Microfluidic Injector Simulation With FSAW Sensor for 3-D Integration

Abstract

This paper presents a possible creation of the optimized liquid sensors for the inkjet nozzles. The proposed focused surface acoustic wave (FSAW) device utilizing aluminum nitride (AlN) single crystal as the piezoelectric substrate is based on the pressure variation due to the continuous droplet ejector. The design, specification, and numerical simulation results are described. Comparisons between the output response of the conventional and concentric structures indicate a more efficient operation of the multiple-segment focused interdigital transducer (FIDT) structure. According to the angular spectrum of the plane wave theory, the amplitude field of FIDTs is calculated through that of straight interdigital transducers. The 3-D integrated model of the FSAW device has a number of advantages, such as the enhancement of the surface displacement amplitudes and an easier fabrication. It is able to detect the breakup appearance of the liquid in the droplet formation process.
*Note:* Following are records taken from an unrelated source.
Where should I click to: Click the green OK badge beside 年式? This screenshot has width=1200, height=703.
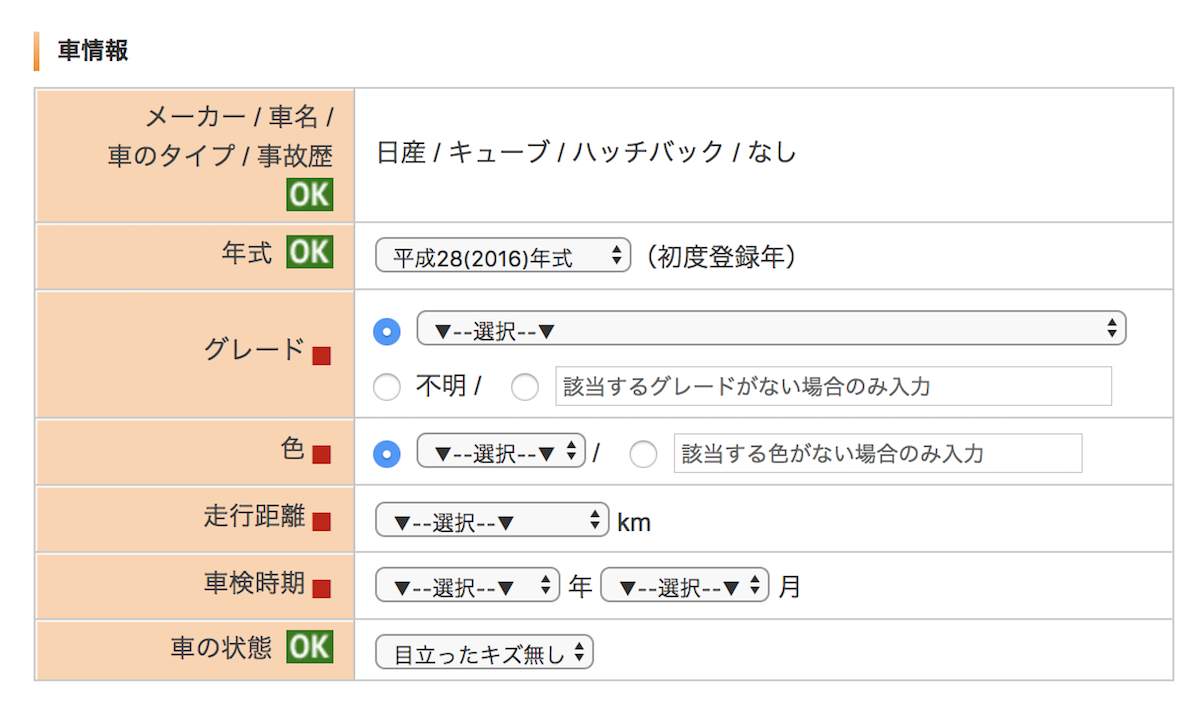(x=310, y=252)
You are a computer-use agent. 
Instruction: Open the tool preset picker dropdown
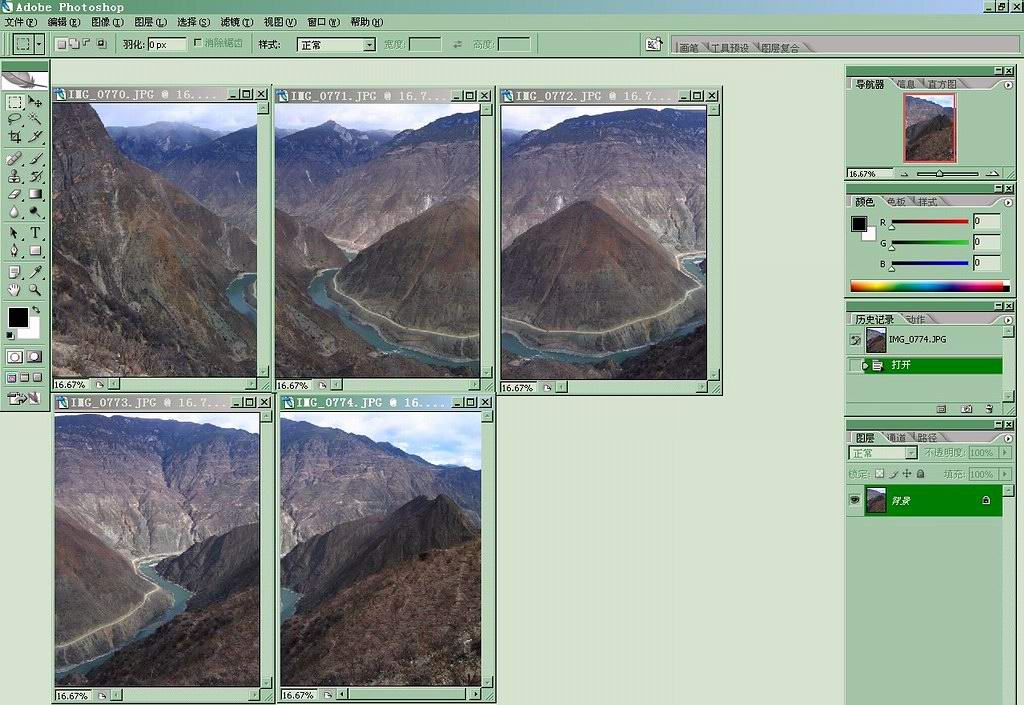point(39,44)
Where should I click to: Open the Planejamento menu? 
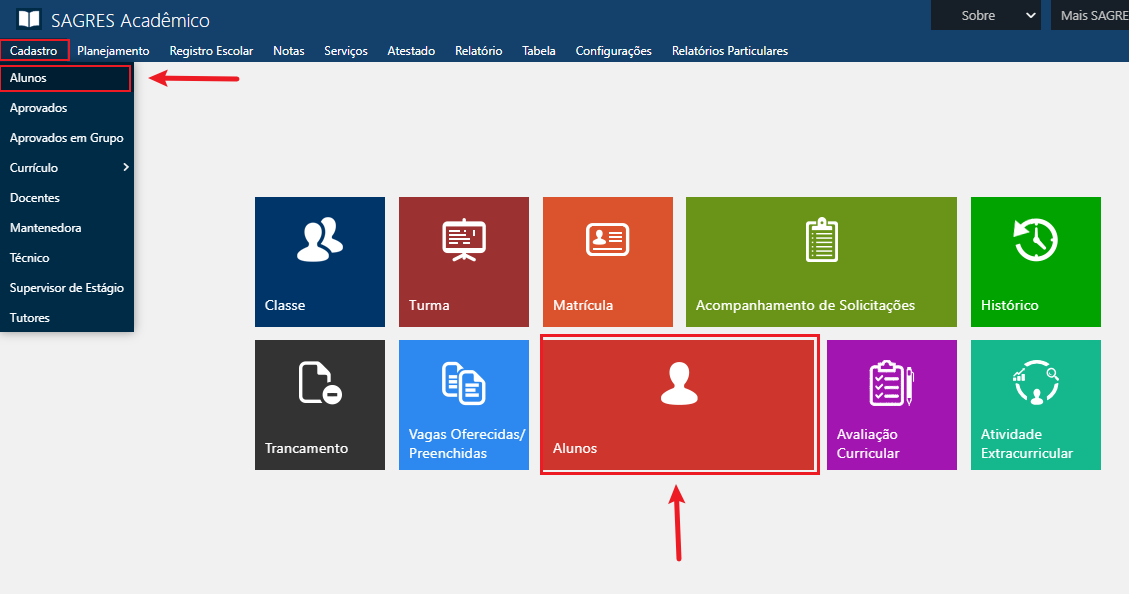pyautogui.click(x=113, y=51)
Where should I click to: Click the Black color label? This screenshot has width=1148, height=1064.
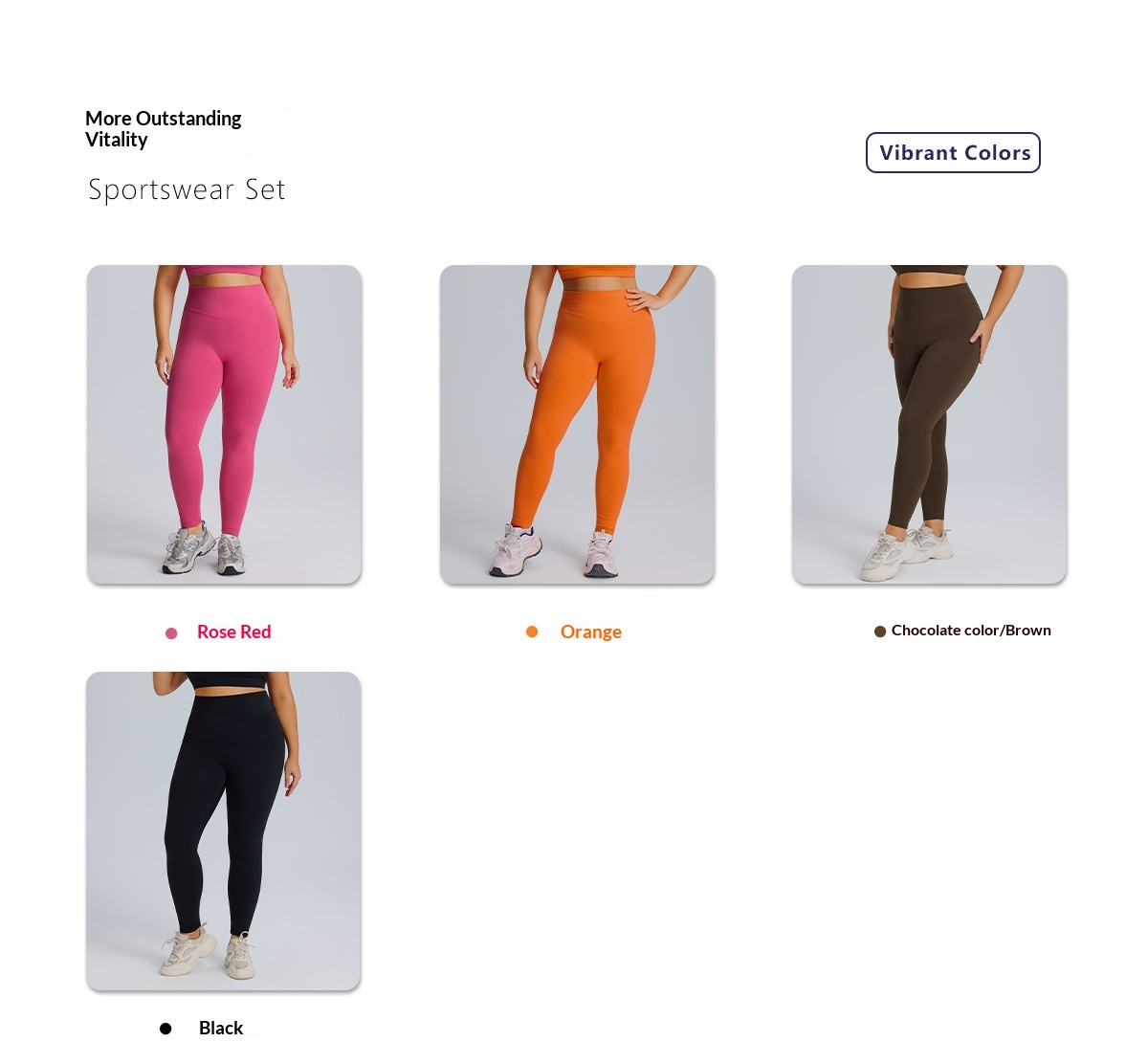click(x=221, y=1029)
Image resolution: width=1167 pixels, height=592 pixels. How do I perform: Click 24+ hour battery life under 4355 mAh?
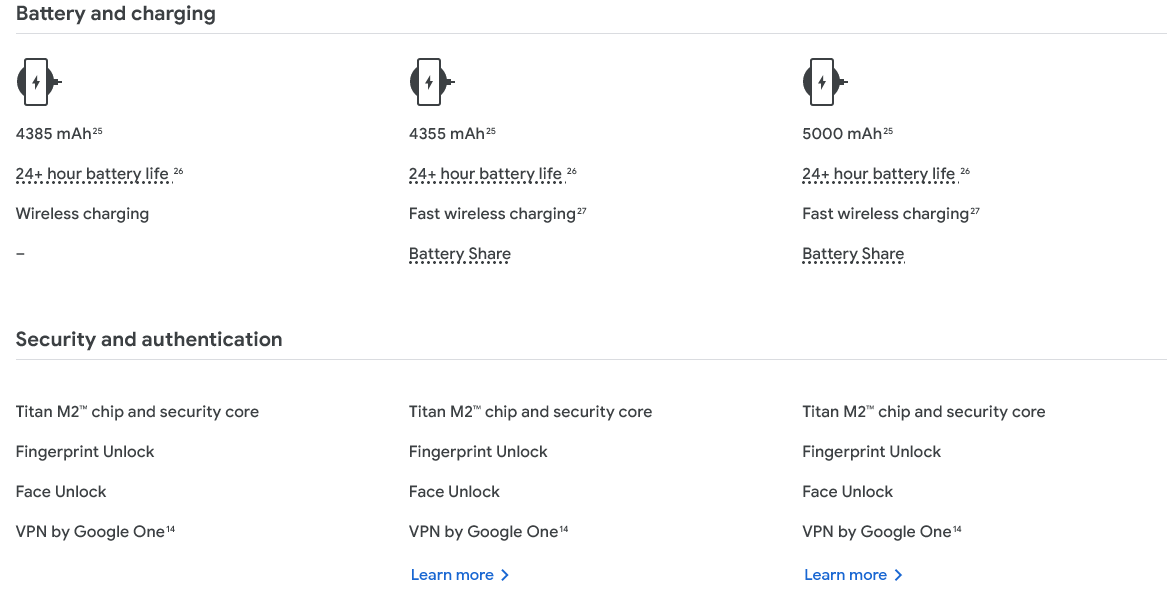tap(485, 174)
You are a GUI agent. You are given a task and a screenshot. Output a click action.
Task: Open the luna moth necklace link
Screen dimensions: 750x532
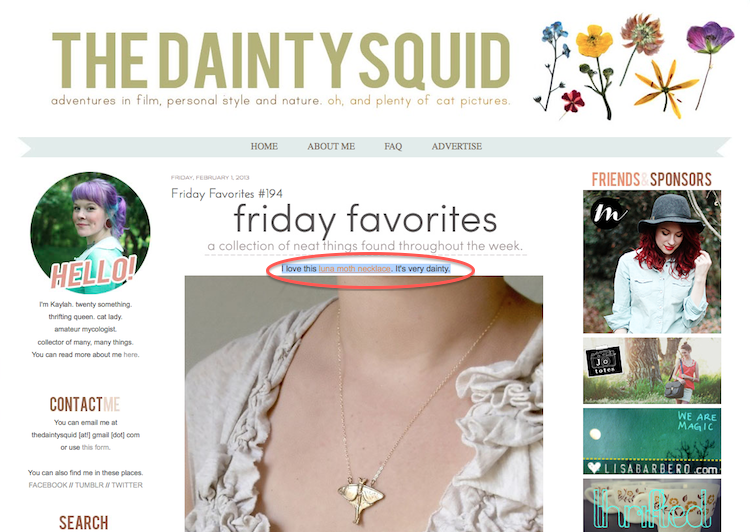click(x=354, y=269)

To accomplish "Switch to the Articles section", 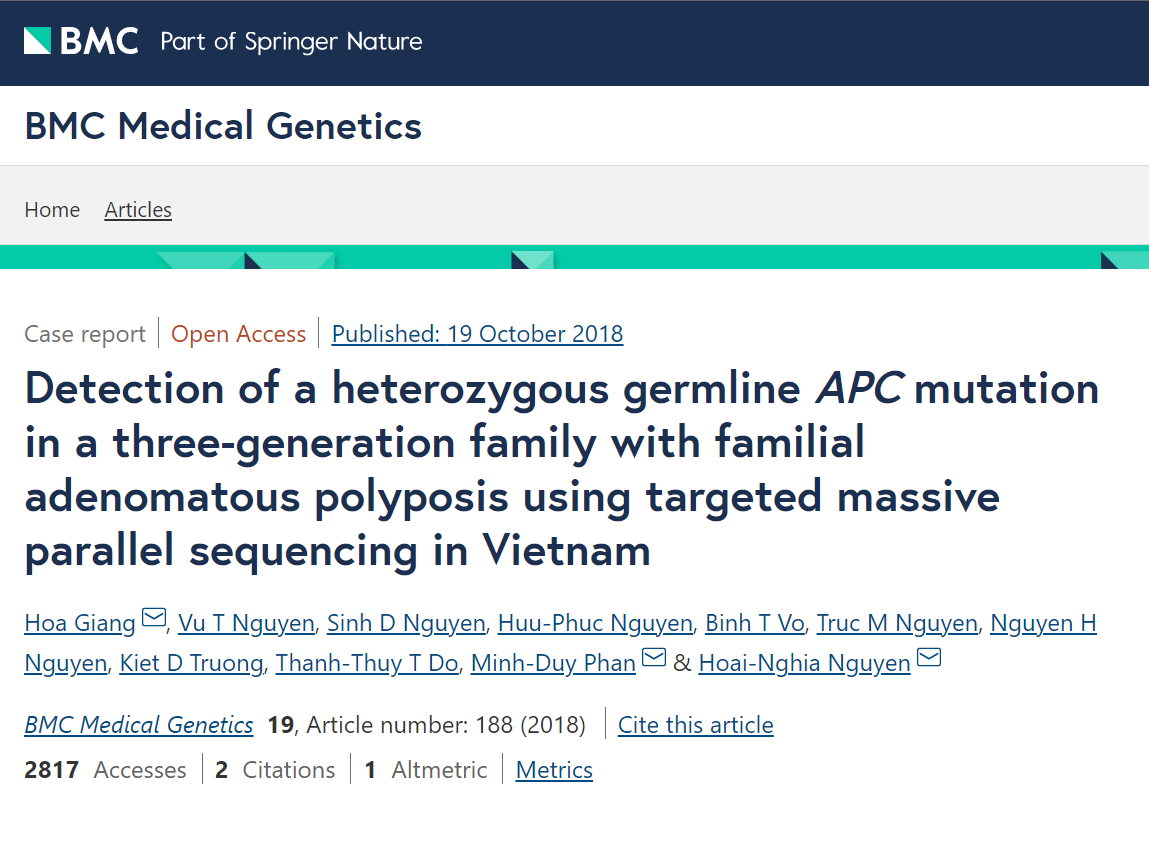I will pyautogui.click(x=137, y=209).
For the piezoelectric substrate AlN, it is compatible with the CMOS fabrication technology, leading to an inexpensive and reliable system. Moreover, for the proposed FIDTs with multiple straight segments, the acoustic energy is more optimized and focused near the center of the inkjet nozzle. The droplet generation process begins at an output voltage of roughly 0.074 V within 0.25 μs, and the background level of the attenuation of both the mechanical and electrical energy.